Jambo Jambo from Team Kenya,

Since our last post, we have left Samburu County, and have spent our time near downtown Nairobi, working with Heart to Heart, and at Faraja Children’s Home near Ukunda. Our ten days in Nairobi were filled with many new experiences. After enjoying the “abundant” Kenya-time, we did some home visitations and went to church in Kibera (the largest slum in Africa). This a truly marginalized area of the city, and has walls around it so that the rest of the people do not need to see. The wealthy here pretend as if it is not a problem. The poverty is simply a front to the incredible sense of hopelessness and fear many of the residents feel. Yet, God always leaves a remnant, and there are many who are faithful followers of The Lord, and God provides for them. Early in the week we attended an HIV/AIDs support group, painted an office at the Prince of Peace Academy, and participated in a feeding program that Heart to Heart puts on. We felt tired of always being the centre of attention and always being paraded around. Being lead different places, we were expected to always be in the centre of things and we wonder if, us being outsiders, that does more damage than good. Our responses were less than typical in regard to the slums and poverty as we did not feel our heart breaking for these people, but rather looked past the stigma and just saw them as brothers and sisters. Some of our favourite moments in the city were cooking our own meals, trying local cuisine, including mutumbo (boiled goat intestines), the cultural dance at Bomas of Kenya, the National Museum, and all of the cribbage we played.
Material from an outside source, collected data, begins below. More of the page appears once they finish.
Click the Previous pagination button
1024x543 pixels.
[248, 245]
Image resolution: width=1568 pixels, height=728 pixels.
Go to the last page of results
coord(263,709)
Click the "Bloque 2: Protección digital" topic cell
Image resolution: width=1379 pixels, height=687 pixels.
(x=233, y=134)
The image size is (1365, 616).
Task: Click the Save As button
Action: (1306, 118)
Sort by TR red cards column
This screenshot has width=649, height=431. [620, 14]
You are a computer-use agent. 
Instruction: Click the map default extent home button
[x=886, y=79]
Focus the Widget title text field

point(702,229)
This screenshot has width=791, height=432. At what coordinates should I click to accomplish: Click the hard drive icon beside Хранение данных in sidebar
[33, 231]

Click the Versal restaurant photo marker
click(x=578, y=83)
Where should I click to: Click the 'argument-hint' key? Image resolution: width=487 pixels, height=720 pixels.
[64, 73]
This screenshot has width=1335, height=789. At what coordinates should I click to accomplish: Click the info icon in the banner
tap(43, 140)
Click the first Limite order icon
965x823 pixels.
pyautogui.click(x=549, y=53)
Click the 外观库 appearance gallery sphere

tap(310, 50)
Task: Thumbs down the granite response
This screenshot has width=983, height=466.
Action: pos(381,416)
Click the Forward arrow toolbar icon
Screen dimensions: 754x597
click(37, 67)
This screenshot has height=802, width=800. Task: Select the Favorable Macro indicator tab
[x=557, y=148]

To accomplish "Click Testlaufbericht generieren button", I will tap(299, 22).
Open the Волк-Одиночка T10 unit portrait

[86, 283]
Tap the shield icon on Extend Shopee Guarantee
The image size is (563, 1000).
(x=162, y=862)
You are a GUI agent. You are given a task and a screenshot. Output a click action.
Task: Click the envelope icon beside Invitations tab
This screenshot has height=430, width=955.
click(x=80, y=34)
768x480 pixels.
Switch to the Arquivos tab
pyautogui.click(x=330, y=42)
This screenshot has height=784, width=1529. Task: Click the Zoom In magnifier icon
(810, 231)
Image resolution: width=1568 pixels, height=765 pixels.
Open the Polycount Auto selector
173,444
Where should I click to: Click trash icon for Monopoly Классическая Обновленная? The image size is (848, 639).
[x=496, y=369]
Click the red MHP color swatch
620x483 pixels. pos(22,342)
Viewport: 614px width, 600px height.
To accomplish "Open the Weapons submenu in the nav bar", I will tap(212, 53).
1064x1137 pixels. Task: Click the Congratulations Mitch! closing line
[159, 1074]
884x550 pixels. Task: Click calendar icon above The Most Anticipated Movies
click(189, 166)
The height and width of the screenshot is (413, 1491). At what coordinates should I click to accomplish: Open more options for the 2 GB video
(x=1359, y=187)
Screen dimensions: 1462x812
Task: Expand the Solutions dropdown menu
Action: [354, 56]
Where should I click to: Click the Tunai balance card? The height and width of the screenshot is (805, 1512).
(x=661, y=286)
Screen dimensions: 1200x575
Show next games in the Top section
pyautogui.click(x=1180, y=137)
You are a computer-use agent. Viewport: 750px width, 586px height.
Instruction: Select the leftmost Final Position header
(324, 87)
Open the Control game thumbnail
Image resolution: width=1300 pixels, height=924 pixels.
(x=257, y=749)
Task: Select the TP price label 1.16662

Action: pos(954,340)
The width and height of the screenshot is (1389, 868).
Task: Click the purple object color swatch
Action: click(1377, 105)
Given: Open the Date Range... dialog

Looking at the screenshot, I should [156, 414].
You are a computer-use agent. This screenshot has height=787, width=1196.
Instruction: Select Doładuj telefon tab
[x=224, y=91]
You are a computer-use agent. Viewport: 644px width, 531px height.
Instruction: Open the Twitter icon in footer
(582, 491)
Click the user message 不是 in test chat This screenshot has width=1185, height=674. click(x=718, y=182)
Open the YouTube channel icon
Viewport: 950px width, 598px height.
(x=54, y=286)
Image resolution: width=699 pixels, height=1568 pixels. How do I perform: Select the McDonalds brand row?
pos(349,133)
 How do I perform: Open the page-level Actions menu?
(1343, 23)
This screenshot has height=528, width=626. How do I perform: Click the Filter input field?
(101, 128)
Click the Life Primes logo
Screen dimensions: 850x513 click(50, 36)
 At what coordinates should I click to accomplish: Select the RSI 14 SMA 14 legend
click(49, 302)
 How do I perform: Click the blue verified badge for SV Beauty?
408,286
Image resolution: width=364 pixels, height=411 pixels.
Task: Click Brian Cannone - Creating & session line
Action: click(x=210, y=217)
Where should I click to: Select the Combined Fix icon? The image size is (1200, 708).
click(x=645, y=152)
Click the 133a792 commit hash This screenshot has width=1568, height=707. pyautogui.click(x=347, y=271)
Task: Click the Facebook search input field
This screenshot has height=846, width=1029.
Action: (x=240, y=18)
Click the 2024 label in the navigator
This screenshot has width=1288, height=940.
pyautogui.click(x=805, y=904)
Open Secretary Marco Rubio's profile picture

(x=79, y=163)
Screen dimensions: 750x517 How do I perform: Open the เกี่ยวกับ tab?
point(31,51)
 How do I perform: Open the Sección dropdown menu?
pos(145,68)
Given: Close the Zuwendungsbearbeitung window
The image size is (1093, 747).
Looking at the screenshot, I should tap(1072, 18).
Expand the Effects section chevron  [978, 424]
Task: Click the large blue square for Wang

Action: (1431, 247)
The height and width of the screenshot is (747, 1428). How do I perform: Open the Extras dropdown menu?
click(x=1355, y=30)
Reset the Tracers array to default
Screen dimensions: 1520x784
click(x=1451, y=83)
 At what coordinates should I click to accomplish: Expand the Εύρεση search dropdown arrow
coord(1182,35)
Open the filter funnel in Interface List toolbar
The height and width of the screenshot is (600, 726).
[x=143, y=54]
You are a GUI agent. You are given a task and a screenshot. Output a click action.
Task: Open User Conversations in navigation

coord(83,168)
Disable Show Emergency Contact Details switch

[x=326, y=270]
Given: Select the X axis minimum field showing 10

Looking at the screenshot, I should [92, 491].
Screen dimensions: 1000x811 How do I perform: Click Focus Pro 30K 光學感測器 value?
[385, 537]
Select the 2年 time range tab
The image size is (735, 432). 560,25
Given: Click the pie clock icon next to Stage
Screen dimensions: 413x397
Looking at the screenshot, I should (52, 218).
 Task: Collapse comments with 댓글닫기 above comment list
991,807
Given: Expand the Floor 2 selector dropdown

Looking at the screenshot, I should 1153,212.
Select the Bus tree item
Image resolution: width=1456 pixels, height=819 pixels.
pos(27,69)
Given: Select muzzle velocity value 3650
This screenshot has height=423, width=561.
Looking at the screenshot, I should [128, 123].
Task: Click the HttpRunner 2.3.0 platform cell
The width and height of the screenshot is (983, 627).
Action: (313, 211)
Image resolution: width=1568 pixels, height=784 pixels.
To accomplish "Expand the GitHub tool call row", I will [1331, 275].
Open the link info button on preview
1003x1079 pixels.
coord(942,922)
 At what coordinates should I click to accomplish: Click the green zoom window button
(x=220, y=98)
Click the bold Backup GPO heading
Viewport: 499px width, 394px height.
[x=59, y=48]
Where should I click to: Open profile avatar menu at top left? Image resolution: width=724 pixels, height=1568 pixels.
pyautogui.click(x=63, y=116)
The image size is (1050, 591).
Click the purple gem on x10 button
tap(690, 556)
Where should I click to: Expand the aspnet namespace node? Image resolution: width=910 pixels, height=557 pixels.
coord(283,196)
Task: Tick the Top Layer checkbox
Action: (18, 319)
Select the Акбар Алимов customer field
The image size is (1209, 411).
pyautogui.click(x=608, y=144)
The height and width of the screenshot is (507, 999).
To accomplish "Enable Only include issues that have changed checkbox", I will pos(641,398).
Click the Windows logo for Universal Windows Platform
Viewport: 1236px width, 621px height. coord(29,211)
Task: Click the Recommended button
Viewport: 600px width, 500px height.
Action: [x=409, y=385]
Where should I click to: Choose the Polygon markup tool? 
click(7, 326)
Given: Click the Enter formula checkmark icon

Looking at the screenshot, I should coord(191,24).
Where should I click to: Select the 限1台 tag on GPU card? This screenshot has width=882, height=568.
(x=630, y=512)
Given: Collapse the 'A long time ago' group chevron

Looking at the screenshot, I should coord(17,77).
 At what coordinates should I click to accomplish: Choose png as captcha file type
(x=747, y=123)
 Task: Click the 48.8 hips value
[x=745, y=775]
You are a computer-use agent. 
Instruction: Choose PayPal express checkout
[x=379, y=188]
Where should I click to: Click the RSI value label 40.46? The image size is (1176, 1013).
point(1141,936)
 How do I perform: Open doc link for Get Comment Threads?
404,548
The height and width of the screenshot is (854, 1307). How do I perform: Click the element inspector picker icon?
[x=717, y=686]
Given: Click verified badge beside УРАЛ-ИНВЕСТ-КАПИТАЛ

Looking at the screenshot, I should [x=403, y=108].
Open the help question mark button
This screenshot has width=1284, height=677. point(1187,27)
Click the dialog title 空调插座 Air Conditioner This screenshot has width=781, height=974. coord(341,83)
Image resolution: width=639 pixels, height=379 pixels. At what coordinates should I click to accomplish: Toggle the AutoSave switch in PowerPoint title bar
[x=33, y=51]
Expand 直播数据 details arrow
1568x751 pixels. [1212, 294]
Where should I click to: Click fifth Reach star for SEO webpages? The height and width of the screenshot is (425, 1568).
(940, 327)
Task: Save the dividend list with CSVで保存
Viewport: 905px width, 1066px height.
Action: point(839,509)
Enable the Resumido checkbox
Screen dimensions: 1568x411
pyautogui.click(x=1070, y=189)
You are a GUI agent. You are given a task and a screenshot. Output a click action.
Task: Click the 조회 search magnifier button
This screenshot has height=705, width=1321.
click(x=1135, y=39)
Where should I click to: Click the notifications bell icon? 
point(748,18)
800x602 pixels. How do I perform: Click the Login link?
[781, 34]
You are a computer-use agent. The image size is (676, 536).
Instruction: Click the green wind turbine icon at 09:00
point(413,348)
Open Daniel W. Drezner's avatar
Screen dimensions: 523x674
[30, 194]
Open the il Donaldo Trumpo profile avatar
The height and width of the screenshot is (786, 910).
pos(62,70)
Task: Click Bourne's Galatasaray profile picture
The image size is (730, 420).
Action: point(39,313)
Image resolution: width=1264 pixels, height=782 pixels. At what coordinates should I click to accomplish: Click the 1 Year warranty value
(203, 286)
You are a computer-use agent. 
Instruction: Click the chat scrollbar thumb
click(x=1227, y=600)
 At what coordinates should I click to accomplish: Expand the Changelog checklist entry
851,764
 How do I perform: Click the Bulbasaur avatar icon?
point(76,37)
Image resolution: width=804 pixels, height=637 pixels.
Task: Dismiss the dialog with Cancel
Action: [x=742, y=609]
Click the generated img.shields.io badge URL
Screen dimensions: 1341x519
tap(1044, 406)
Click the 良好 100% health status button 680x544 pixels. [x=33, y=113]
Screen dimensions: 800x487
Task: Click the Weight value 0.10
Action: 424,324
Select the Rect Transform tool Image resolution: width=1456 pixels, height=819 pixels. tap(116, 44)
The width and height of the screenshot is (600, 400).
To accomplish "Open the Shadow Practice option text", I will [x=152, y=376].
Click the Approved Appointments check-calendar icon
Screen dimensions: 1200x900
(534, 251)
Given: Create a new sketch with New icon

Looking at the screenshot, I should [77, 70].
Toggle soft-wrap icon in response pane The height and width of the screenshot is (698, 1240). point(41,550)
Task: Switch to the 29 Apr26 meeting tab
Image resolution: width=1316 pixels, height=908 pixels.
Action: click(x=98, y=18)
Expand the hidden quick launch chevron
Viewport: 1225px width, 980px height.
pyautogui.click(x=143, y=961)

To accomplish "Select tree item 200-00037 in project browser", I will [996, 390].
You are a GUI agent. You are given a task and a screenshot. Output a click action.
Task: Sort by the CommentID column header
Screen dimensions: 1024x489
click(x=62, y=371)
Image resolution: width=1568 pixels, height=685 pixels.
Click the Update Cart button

Isaac teaching at the youth rally


Kevin and Isaac entertaining kids at a feeding program

Later, we flew to Ukunda on the coast of the Indian Ocean and immediately the air felt heavy and sticky; we haven’t stopped sweating since we arrived. Our work has involved painting, gardening in oppressive conditions, and teaching at a youth rally. We have learned the proper method to retrieve coconuts out of the trees (chucking a hunk of cement from the ground proved rather ineffective). We enjoyed every moment of our time on the beach (aside from the beach vendors), playing in the waves, stepping on a minefield of spiny urchins and having the privilege of sun burning yet again. Spiritually, we are feeling quite healthy. It is easy to see where is God is at work here in the predominantly Muslim region of Kenya. We are thankful for the plethora of delectable treats to our palates, including fresh mangoes and coconuts, Ugali, chipatis and mandazis, and even fried minnows (which taste like grasshoppers).


Enjoying some fresh Coconuts

We are thankful for the lack of complications on our trip, and the interaction we’ve had with locals, especially the children. Please continue to pray for rain and against corruption in the church, in the courts, and in the government. Pray for strength and health as we finish here and return home. Luke 10:2 says, “The harvest is great but the workers are few.” So pray to the Lord who is charge of the harvest. Ask Him to send more workers into His field. The harvest is rich in many of the unreached Muslim areas of Kenya and in Somalia, so pray that there would people to go and show Christ’s love to these people and win them for Christ.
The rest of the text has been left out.